Comemos en la mesa si tengo tiempo; ella con su plato hondo junto a mi silla, yo mirando la ventana —cerrada por si el virus viaja a la velocidad del sonido—, ambas siempre bajo el acecho de su urna.
Termina abril y le cuento al fantasma que he decidido romper con mi pareja, ese hombre que tanto le desagradaba —por sus inclinaciones políticas, seguramente—. Lloro mientras cocino y ella me consuela por la espalda con sus brazos de humo negro.
Llega mayo y con él, otro fantasma; este es de carne y hueso. Un amor imposible del pasado. Antes de abrazarnos se ducha y el espectro lo observa con recelo. Él siente un aire frío y cree que la puerta no ha cerrado bien. Yo creo que es ella y su humareda de soledad.
Esa noche el colchón se cubre de diamantina; todo huele a rosas, café y desnudez. El espíritu desaparece por tres días.
En junio la pandemia comienza a dejar las marcas de sus colmillos. La economía no va bien, eso dicen los clientes; habrá recortes y muchos comienzan a prescindir de mis servicios profesionales.
“Ya lo sé mami; ya sé que dirás que Dios proveerá”. Pero el espíritu se preocupa cuando le digo a Cassandra que debemos ir a la veterinaria.
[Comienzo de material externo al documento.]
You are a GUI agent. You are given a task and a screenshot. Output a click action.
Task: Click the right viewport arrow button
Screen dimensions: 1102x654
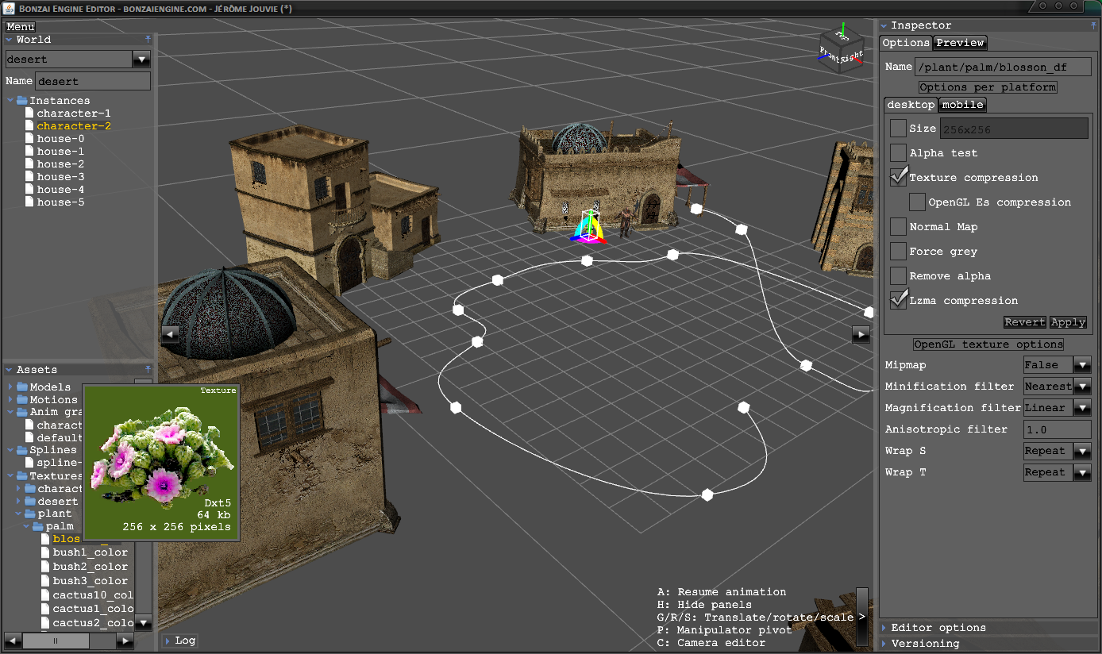(861, 334)
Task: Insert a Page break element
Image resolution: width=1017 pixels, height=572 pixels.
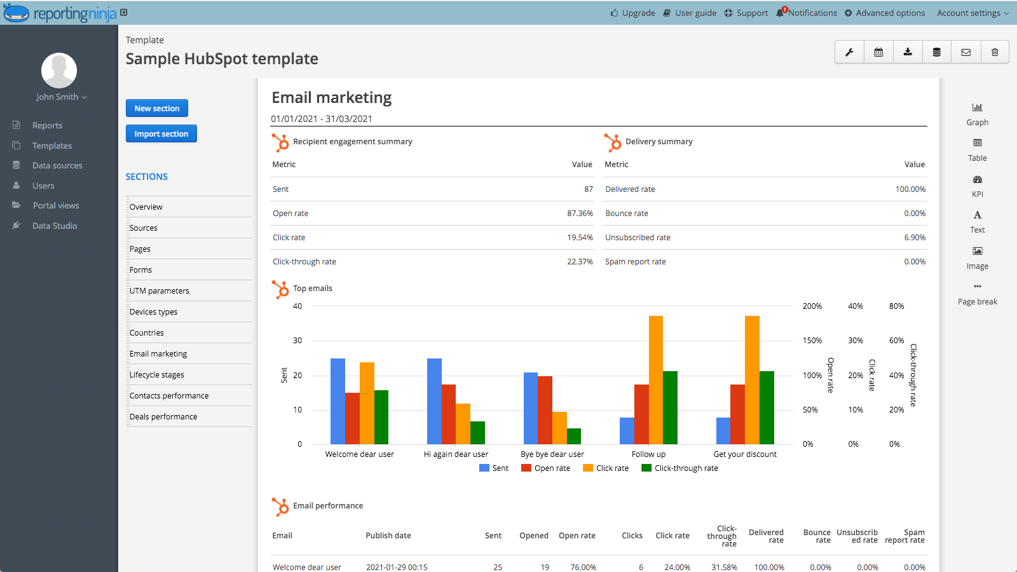Action: (977, 294)
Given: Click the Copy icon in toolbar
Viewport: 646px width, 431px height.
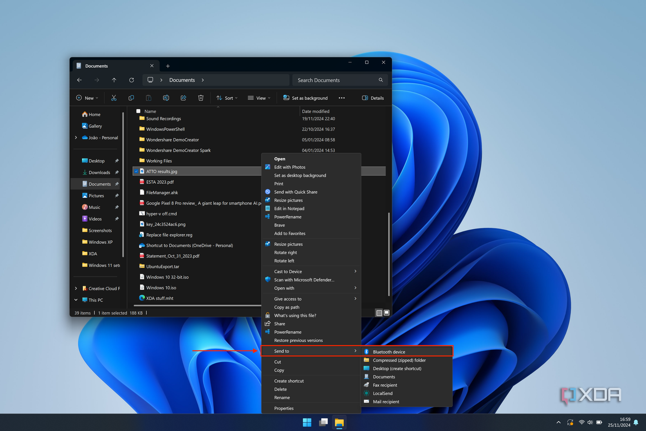Looking at the screenshot, I should [x=131, y=98].
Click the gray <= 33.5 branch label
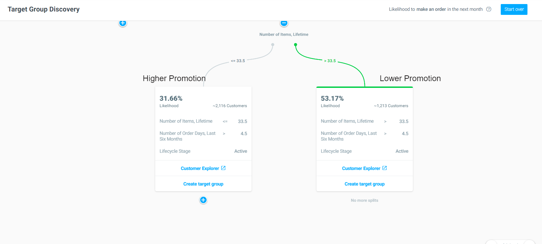 click(238, 61)
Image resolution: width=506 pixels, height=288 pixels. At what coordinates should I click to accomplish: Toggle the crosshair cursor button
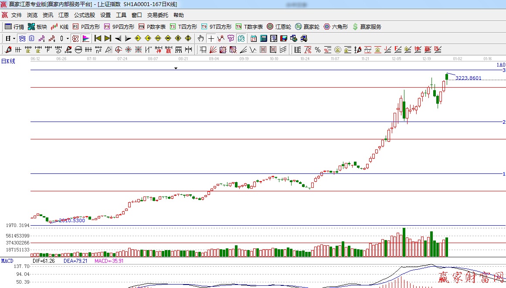pyautogui.click(x=211, y=38)
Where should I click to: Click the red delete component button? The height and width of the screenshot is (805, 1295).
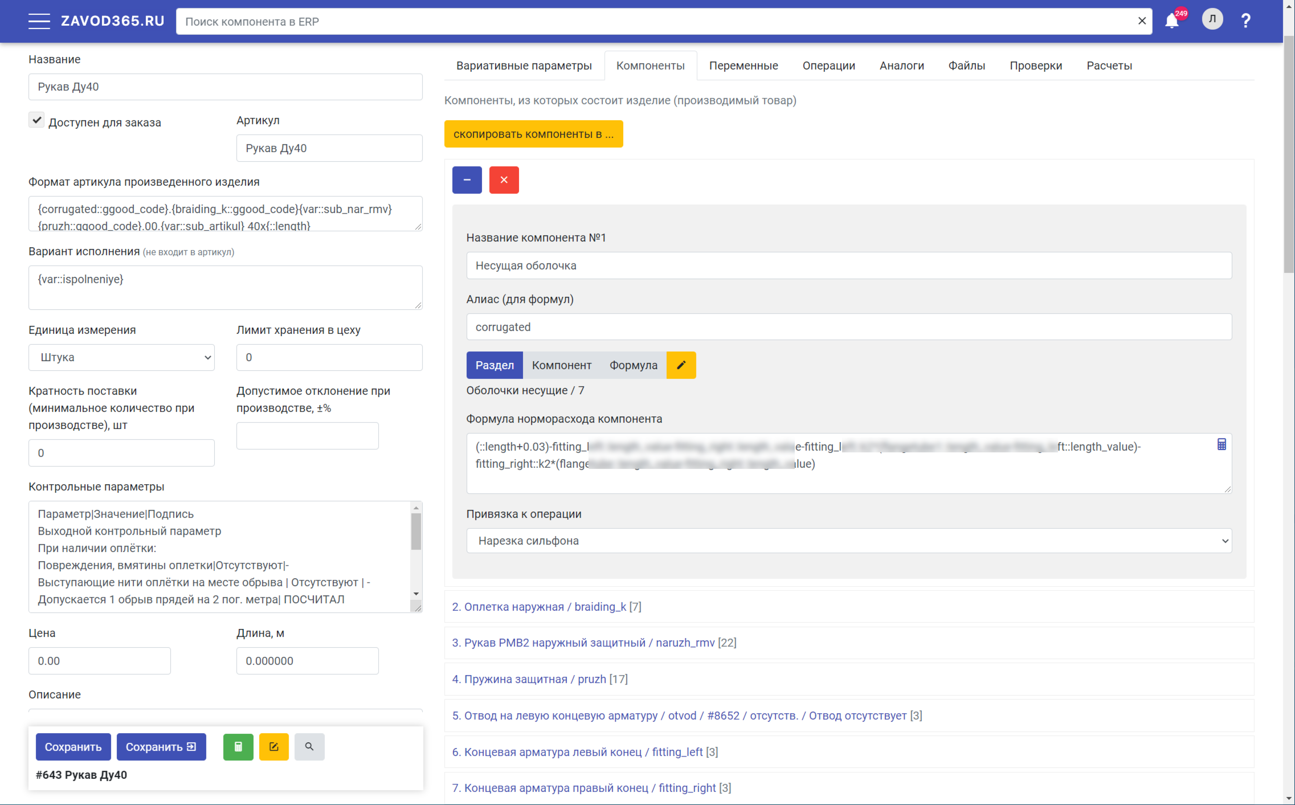(504, 180)
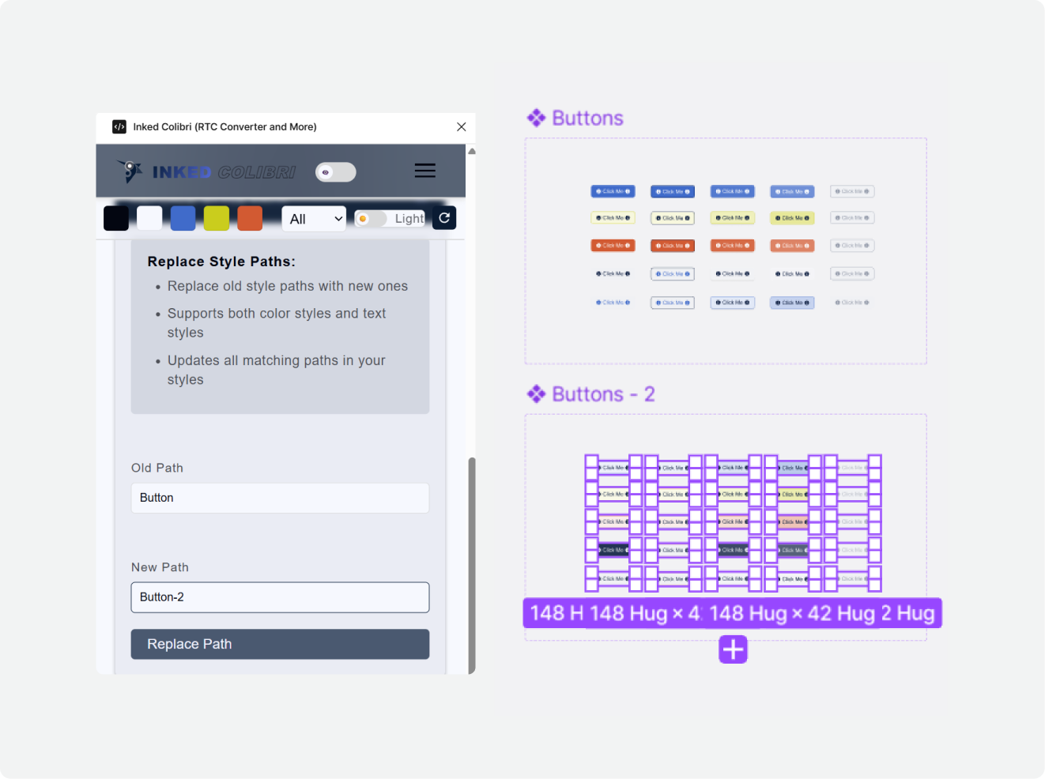Click the component icon beside the Buttons title
1045x779 pixels.
point(537,118)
La angustia es casi insostenible en julio. Son demasiadas facturas, demasiados pagos y la quincena no rinde. Recorro las habitaciones de la casa y encuentro al fantasma sentado frente al televisor de la sala. “Sí, habrá que venderlo, gracias madre por la idea”, le digo mientras acomoda su cabellera de vapor grisáceo.
Agosto y su semáforo naranja me obligan a buscar alternativas. Necesito consolidar mis deudas, hacer una lista de amigos a quienes pedir dinero, vender ropa, los zapatos que nunca he usado y algunas joyas.
“No mami, prometo no tocar tu colección de monedas ni los anillos, todavía resguardados en la caja de cartón decorada con macarrones que te hice en la primaria”. Parece que el espectro exhala tranquilidad, y le juego una broma: “quizá venda a tu perra, si es que alguien la quiere”.
Inicia septiembre, y ya siento más confianza de salir de mi cárcel sin guardias. Abandono al fantasma de mi madre una vez, luego dos, luego tres. Un día es un café por Insurgentes, otra tarde es un paseo por la Condesa, y alguna noche es “La Guerra de las Galaxias” en un autocinema.
Hoy sigo enclaustrada, pero cada vez necesito más sol y más aire.
Tengo una pausa en el trabajo y aprovecho para sacar a pasear a Cassandra.
El espectro se queda en casa; por un momento olvido que ya son seis meses de vivir con él. Giro la llave en la chapa, jalo el picaporte, abro la puerta y pongo un pie en la calle. Es entonces cuando escucho, por primera vez, un hilo de voz: “Aquí te espero”.